SK Hynix's $28B Nasdaq Listing Draws Leopold Aschenbrenner's Hedge Fund
SK Hynix formally launched its Nasdaq ADR offering this week, targeting roughly $28 billion in proceeds — a deal that would rank among the largest share sales in history, trailing only SpaceX’s IPO from last month. Pricing is expected Thursday, with trading set to begin Friday under the ticker SKHY.
The scale. SK Hynix is selling 17.79 million new shares via ADRs, with 10 ADRs representing one common share. The target was revised down from an earlier filing that sought closer to $29.6 billion, after the stock corrected in Seoul in the run-up to pricing. Even at the reduced size, it would surpass both the Saudi Aramco and Alibaba IPOs.
Who’s backing it. Three cornerstone investors — Baillie Gifford, Coatue Management, and Situational Awareness LP, the AI-focused hedge fund run by former OpenAI researcher Leopold Aschenbrenner — have collectively indicated interest in buying up to $7 billion of the ADRs. SK Hynix already represents a meaningful share of Situational Awareness’s disclosed portfolio, which underlines how concentrated the conviction behind this trade has become. That concentration cuts both ways: it signals strong belief in the memory cycle’s durability, but it also means a sharp reversal in HBM demand would hit these funds harder than a diversified allocator.
Why SK Hynix wants a U.S. listing. SK Hynix has historically only traded in Seoul, leaving U.S. investors reliant on lower-liquidity unsponsored ADRs. A Nasdaq listing opens the door to direct U.S. trading, eligibility for major indices including the Nasdaq 100, and — analysts hope — a narrowing of the valuation gap with Micron, its primary U.S.-listed HBM competitor. SK Hynix holds a dominant share of the global HBM market and is a critical supplier to Nvidia’s AI accelerator lineup, with its 2026 chip capacity effectively sold out.
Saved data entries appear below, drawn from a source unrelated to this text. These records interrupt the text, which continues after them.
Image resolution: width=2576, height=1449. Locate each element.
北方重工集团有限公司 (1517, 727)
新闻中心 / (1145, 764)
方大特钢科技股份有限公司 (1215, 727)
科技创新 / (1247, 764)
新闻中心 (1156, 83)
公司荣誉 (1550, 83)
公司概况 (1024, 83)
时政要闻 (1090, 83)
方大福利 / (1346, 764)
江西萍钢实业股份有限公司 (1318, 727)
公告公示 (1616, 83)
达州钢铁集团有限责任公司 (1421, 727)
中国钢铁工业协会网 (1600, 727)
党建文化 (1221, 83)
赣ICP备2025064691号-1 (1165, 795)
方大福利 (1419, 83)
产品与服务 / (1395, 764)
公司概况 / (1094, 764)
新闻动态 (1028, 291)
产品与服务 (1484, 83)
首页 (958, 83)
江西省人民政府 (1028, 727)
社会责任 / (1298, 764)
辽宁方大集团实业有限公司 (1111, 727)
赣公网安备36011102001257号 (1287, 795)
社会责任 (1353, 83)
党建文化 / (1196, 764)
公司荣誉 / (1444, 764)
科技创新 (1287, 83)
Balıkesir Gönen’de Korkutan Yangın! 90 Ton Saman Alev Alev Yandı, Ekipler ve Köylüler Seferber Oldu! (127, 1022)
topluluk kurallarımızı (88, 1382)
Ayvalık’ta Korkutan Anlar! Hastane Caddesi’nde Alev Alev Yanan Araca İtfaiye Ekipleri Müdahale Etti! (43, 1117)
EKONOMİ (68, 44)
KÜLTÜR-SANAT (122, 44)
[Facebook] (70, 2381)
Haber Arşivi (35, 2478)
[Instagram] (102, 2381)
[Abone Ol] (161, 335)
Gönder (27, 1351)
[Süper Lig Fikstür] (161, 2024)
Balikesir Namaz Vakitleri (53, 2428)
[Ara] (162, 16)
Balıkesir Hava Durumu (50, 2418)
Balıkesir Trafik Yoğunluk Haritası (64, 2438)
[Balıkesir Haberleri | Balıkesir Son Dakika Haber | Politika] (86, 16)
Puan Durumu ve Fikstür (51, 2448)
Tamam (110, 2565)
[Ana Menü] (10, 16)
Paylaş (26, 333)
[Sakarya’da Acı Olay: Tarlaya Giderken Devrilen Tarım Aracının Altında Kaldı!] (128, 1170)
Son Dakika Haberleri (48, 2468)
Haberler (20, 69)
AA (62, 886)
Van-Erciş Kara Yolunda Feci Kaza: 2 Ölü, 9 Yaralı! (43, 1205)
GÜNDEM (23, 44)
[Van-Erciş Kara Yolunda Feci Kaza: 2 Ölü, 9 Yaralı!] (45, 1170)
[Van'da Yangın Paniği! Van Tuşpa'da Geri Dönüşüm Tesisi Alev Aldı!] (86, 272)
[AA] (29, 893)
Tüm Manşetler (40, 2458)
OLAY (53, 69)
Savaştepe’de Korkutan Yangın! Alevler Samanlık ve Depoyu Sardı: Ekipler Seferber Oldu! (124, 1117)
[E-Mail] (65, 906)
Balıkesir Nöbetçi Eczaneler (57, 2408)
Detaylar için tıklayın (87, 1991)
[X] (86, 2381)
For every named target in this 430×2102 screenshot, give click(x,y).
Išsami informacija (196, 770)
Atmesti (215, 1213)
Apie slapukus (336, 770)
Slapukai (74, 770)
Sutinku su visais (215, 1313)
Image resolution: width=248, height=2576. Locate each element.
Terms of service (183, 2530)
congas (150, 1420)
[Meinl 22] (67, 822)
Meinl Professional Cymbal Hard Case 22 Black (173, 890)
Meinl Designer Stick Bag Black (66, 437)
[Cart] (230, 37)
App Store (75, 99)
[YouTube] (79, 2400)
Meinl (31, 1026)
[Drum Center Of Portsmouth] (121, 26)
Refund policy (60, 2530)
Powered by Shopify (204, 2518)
The risk analysts are flagging. SK Hynix doesn’t need this capital to survive — it’s profitable, its products are in shortage, and it could likely borrow against cash flow instead of diluting shareholders. That makes the listing look less like a funding necessity and more like a bet that U.S. investor appetite for the AI memory trade still has room to run. With SK Hynix’s Korea-listed shares already up well over 200% year-to-date, the market is effectively being asked whether this cycle is still early or already in its mid-phase.